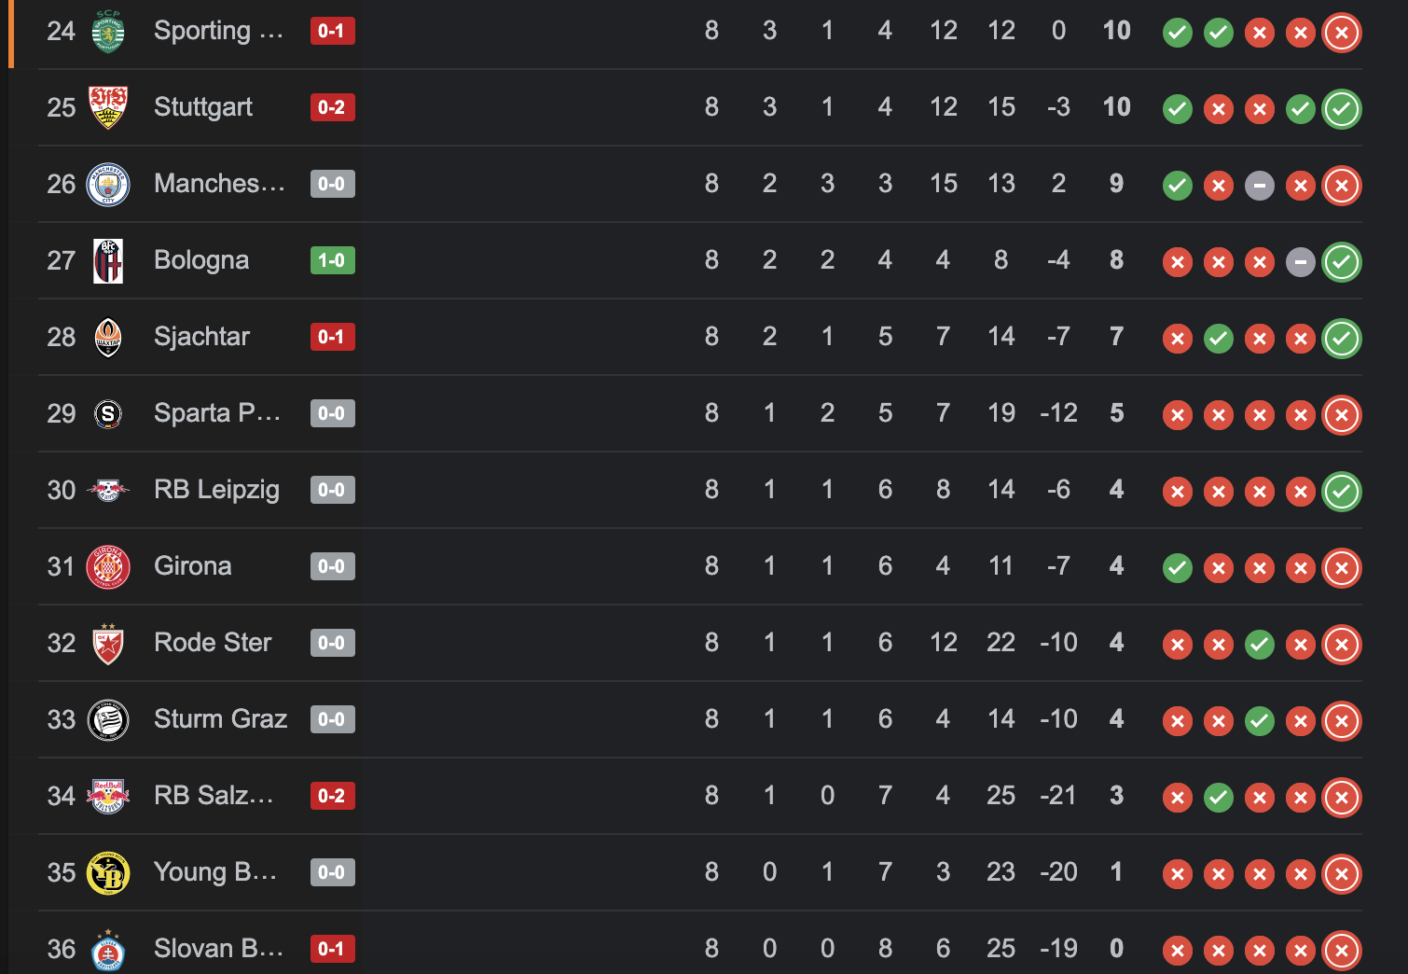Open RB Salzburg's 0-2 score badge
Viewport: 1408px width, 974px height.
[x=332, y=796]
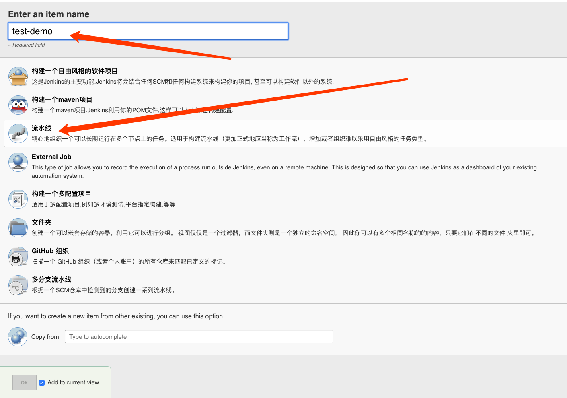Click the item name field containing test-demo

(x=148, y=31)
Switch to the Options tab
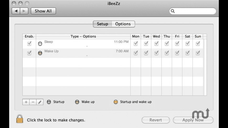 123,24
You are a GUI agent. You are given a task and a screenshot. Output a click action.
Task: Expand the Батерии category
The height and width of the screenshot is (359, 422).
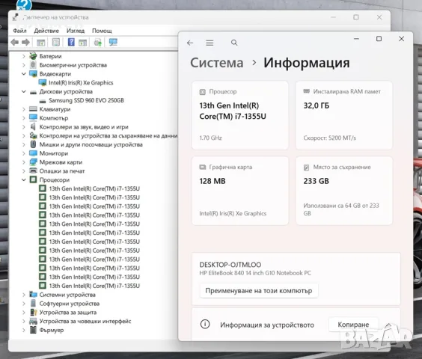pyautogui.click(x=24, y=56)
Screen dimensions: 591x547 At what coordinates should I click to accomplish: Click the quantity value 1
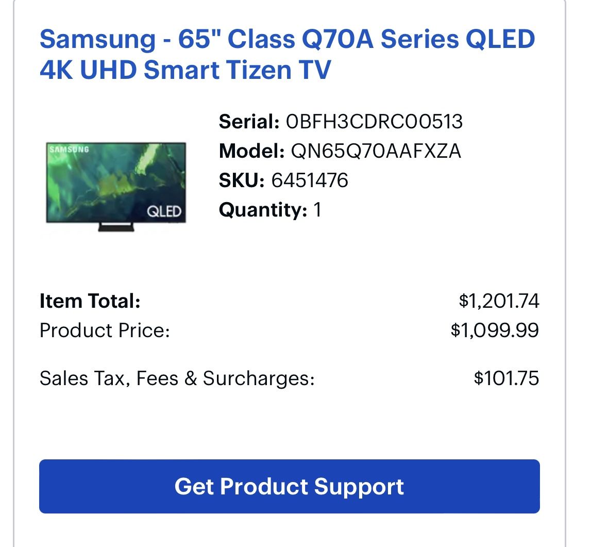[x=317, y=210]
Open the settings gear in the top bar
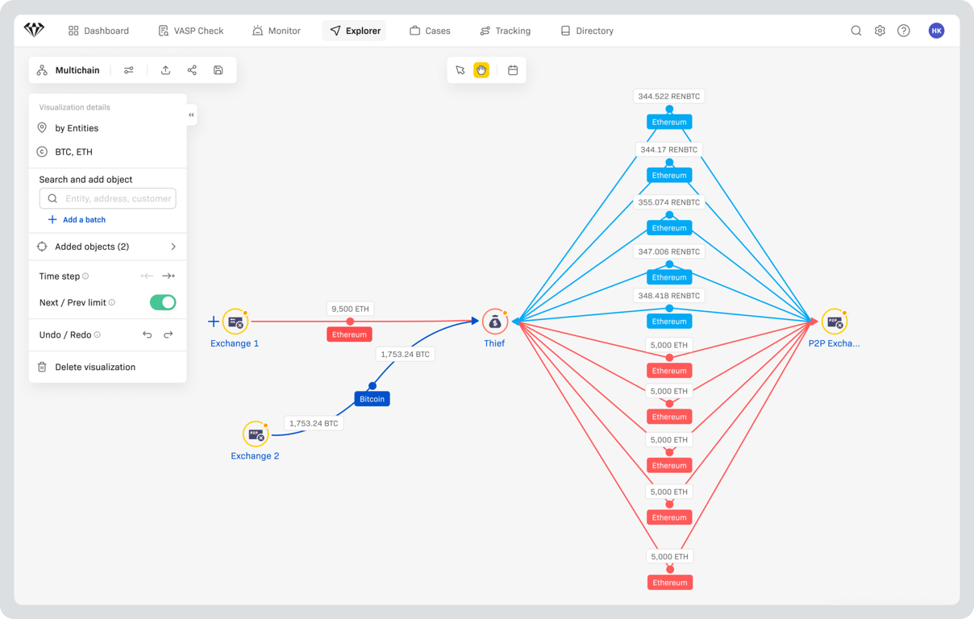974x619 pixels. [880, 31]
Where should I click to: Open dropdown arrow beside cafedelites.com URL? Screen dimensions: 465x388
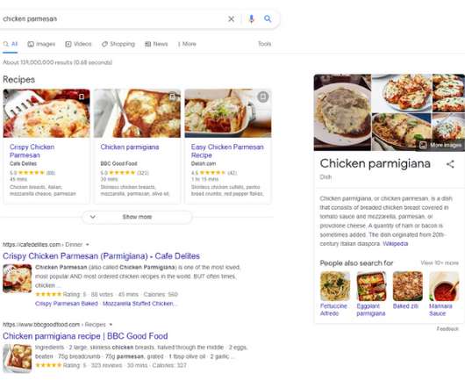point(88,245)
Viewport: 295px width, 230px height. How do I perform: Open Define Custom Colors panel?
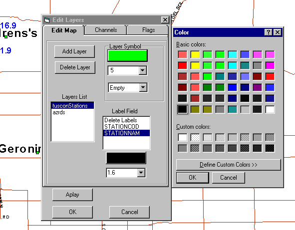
====
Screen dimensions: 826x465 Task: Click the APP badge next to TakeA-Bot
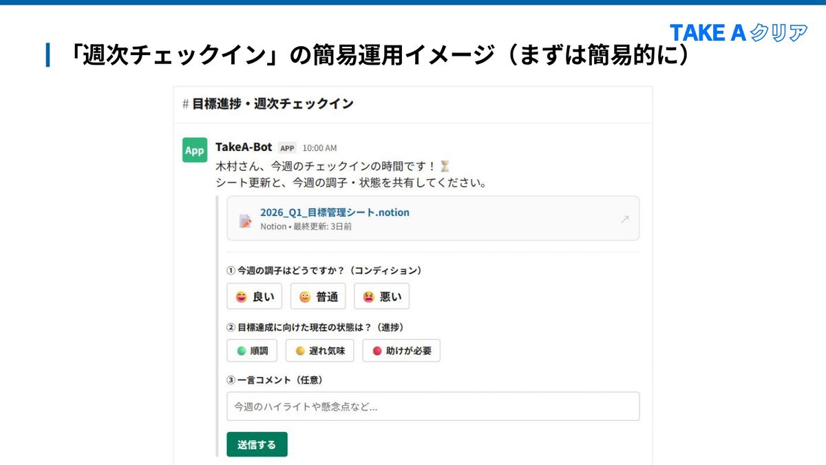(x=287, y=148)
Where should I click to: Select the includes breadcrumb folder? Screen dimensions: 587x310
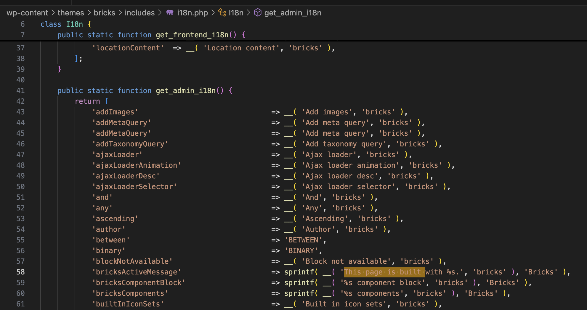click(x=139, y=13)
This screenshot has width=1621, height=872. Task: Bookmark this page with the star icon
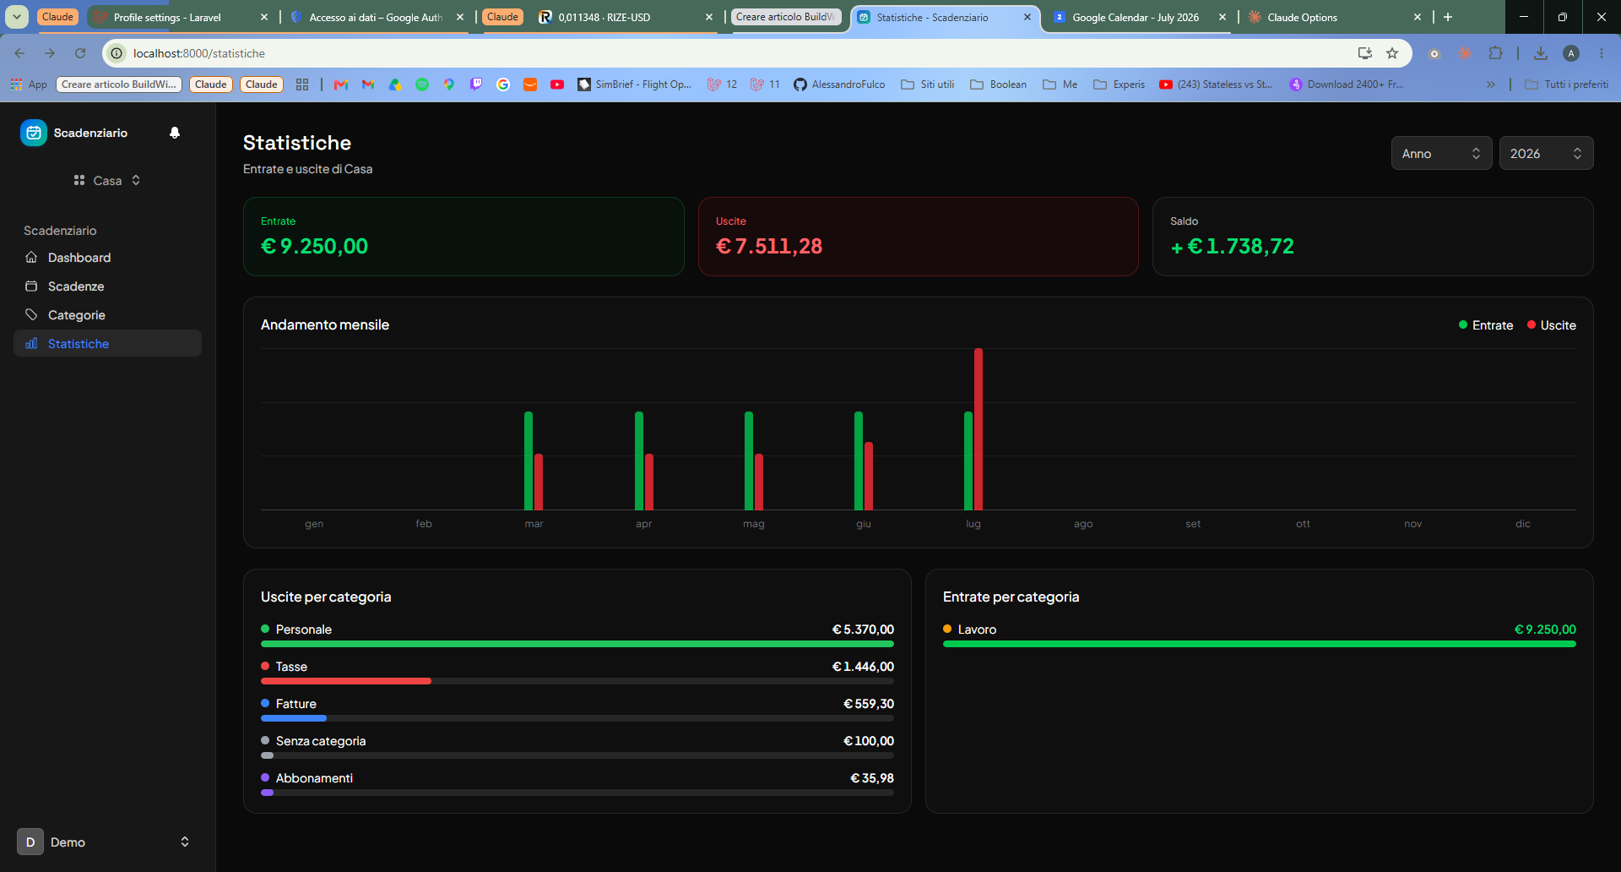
====
Problem statement: In the listing above, find the line with "Where should I click to: Select" and output it and every line after it up to and including the line with "This screenshot has", exactly, minus the pictures.

Answer section:
Where should I click to: Select the includes breadcrumb folder? Screen dimensions: 587x310
click(x=139, y=13)
This screenshot has width=1621, height=872. Task: Bookmark this page with the star icon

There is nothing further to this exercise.